DailyDirt: The Strongest Natural Materials
from the urls-we-dig-up dept
Mother Nature is actually really good at making some impressively strong and tough materials. Kevlar and steel are pretty strong and useful, but there are a few natural materials that are stronger. Spider silk has been a synthetic target for decades, but being able to create just the spider silk protein isn’t enough to make super strong fibers. Spiders actually produce different kinds of silk for different purposes with different mechanical properties, and the process of spinning spider silk isn’t easy to duplicate without using spiders. If we’re going to use less “plastic” in the future, we might need to figure out how to re-create some unique natural materials.

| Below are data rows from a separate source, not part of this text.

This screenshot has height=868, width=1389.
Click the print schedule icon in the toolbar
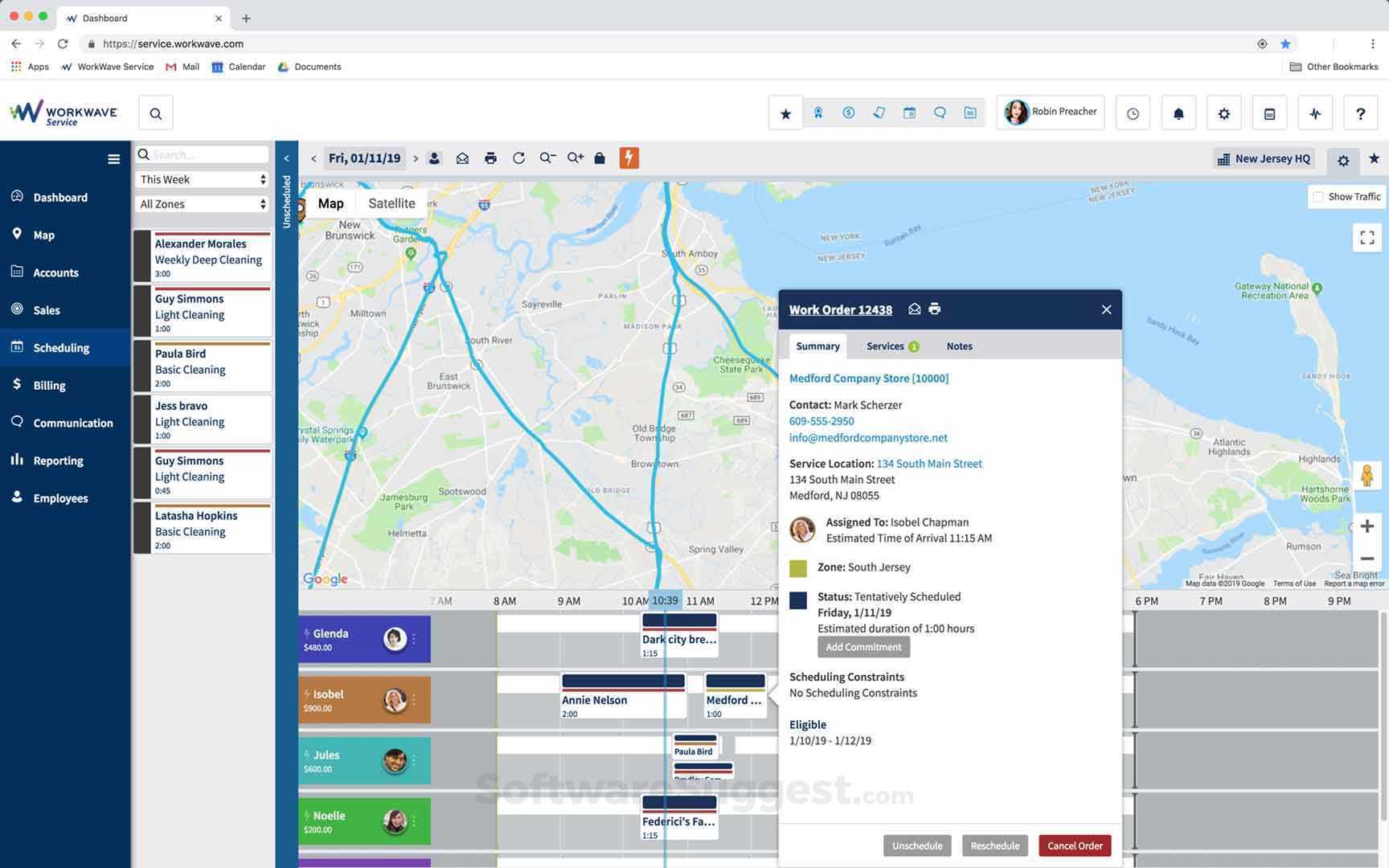click(x=490, y=158)
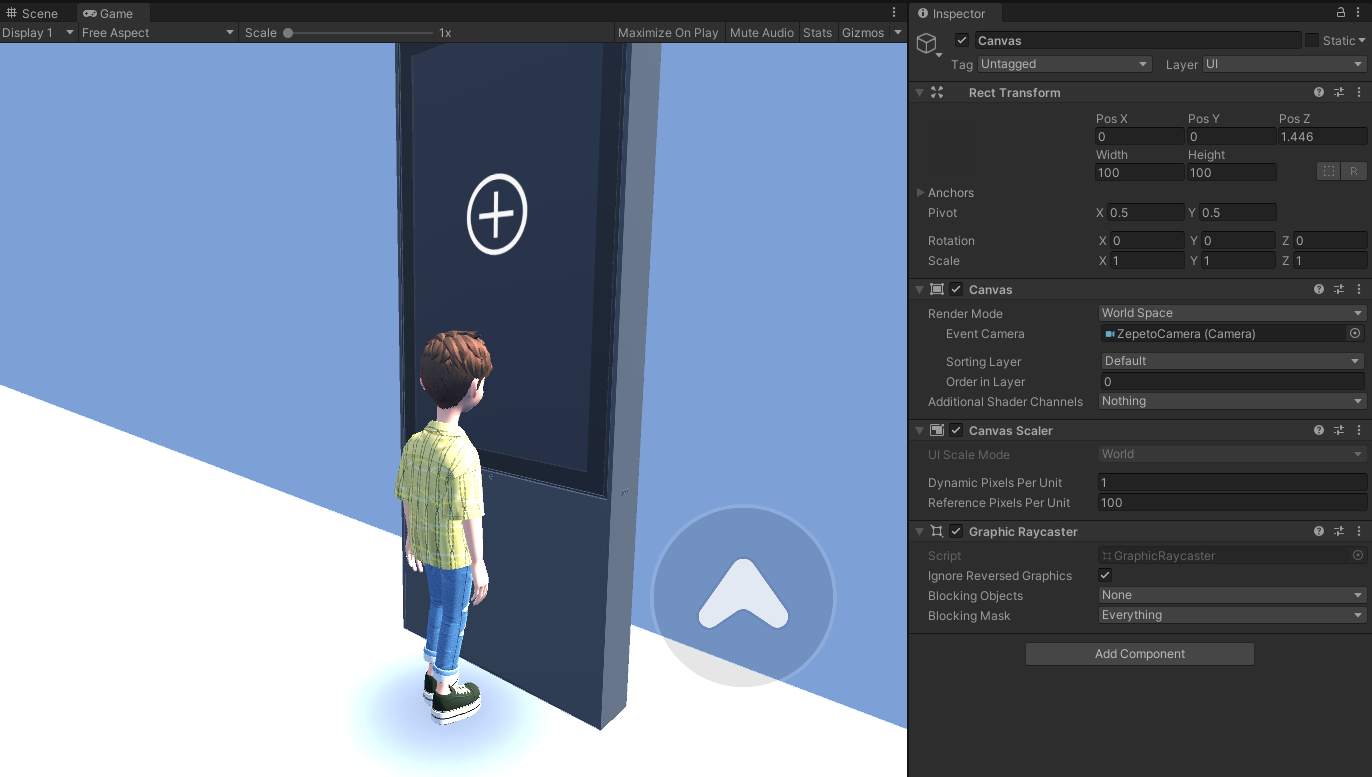
Task: Enable Maximize On Play
Action: point(667,32)
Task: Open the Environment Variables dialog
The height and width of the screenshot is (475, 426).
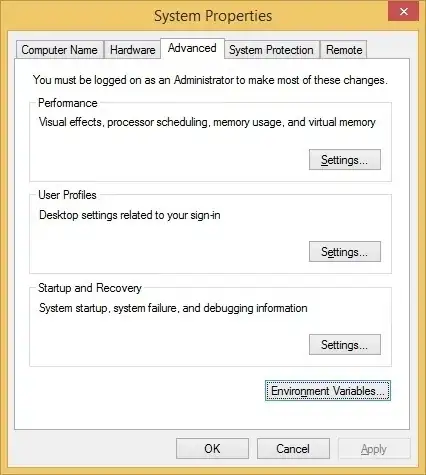Action: pyautogui.click(x=328, y=391)
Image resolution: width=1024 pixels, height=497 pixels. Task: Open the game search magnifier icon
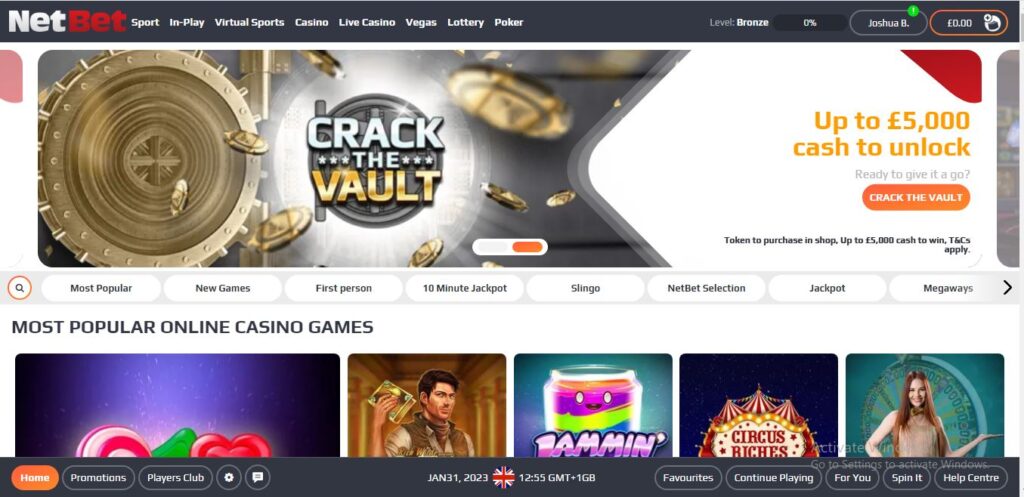click(20, 287)
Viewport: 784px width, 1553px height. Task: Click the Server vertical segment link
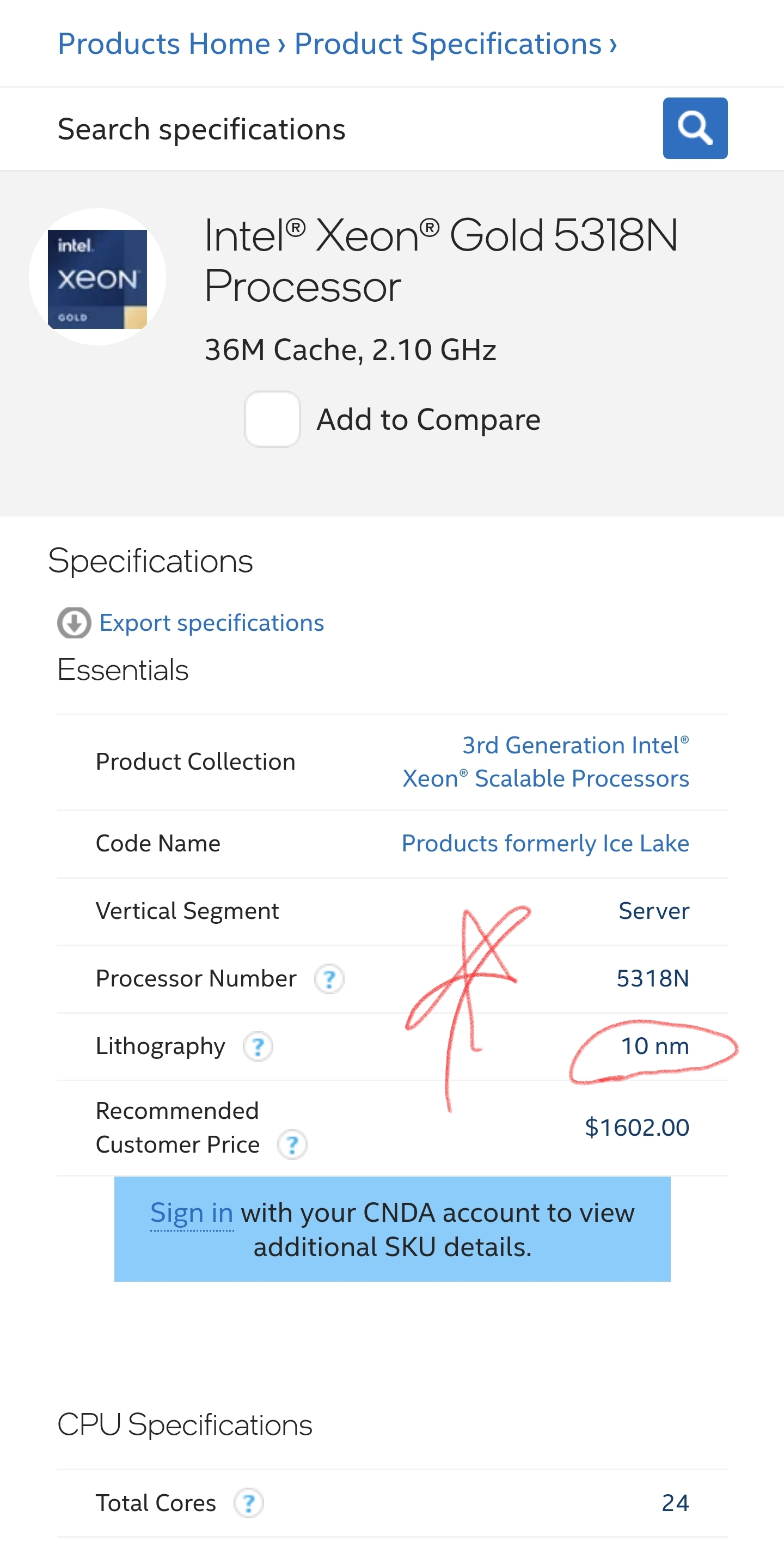654,911
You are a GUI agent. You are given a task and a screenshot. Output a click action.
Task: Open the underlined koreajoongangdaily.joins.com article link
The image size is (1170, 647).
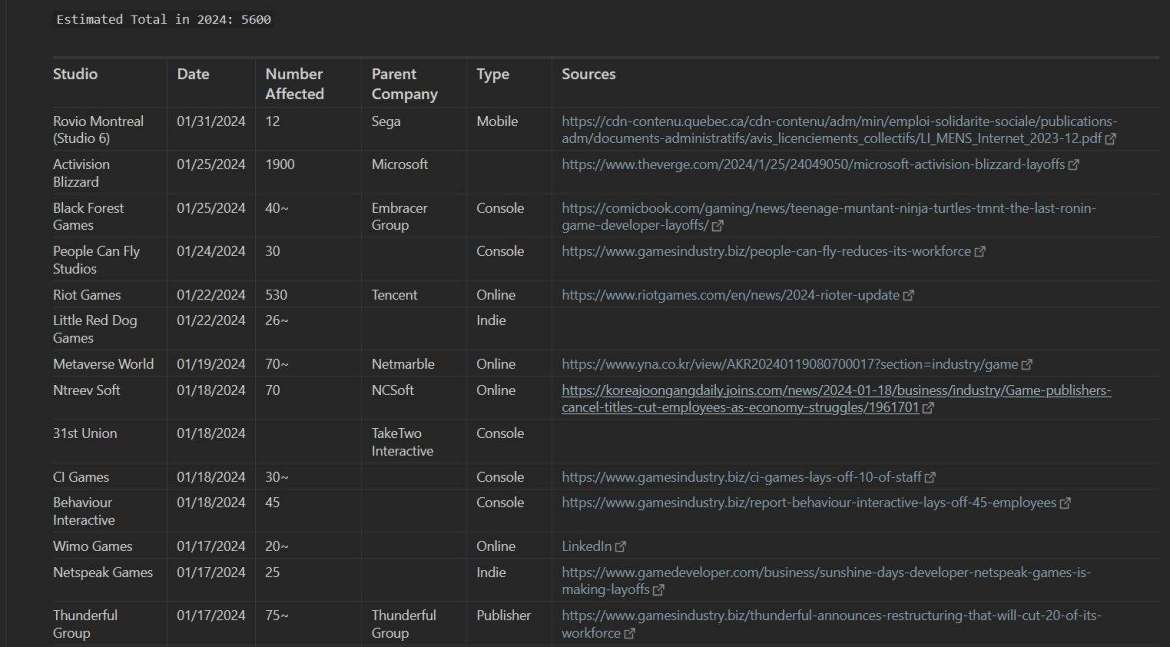tap(836, 391)
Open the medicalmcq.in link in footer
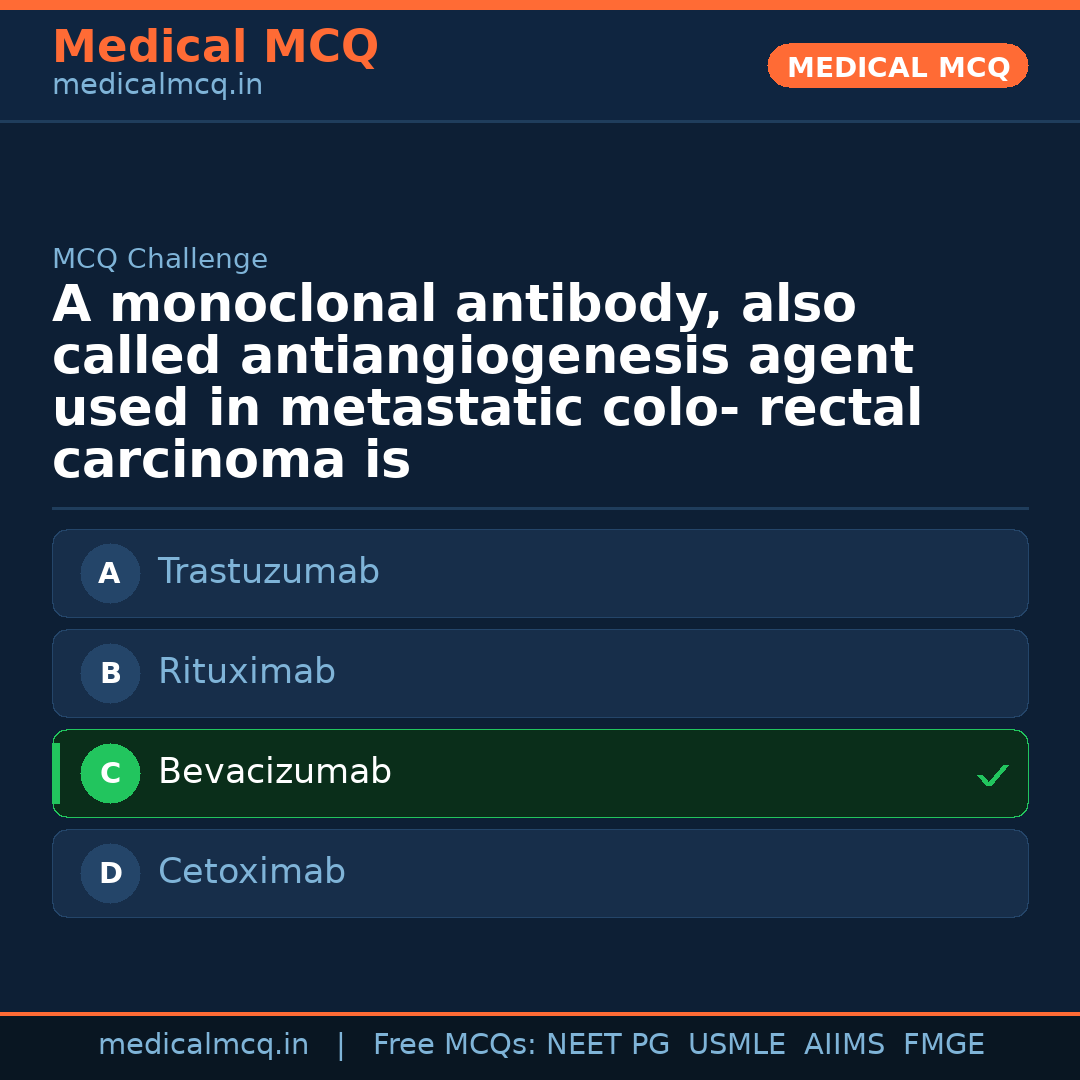The image size is (1080, 1080). 203,1045
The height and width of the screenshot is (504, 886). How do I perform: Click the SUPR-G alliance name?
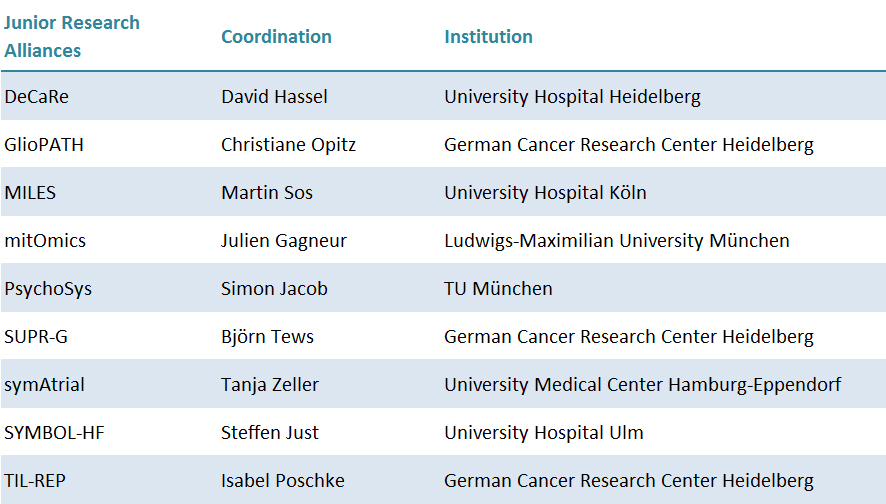(36, 337)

- The strongest natural material was previously thought to be spider silk, but the teeth of a type of mollusk (a limpet) is apparently stronger — with a very high tensile strength that exceeds spider silk and Kevlar. Limpet teeth consist of protein packed with nanofibers of a mineral called goethite, and this composite material has a unique ability to maintain its strength regardless of its size — usually larger structures tend to break more easily than smaller ones because they contain more flaws. [url]
- Tough seashells and corals are made of calcium carbonate, and it’s been a mystery how this material forms — but a piece of the puzzle has been found. Calcium carbonate can take the form of calcite or aragonite (and usually crystallizes into aragonite in seawater), but when the concentration of magnesium is reduced or eliminated, only calcite will form. If researchers can generalize the ability to predict crystal structure formation, it could have practical applications for a variety of material science problems. [url]
- Spider silk is often cited as being “stronger than steel” with possible applications for bulletproof vests or other amazing things. The problem is actually making spider silk on a large scale — which means making the silk without growing a massive number of spiders. Various methods have been tried, such as using genetically modified bacteria, goats, silkworms, and alfalfa to produce strong silk fibers, but so far, we haven’t quite been able to reproduce desirable spider silk fibers without using spiders. (There is at least one commercial use of spider silk, but it’s used as a powder, not a fiber, for cosmetics.) [url]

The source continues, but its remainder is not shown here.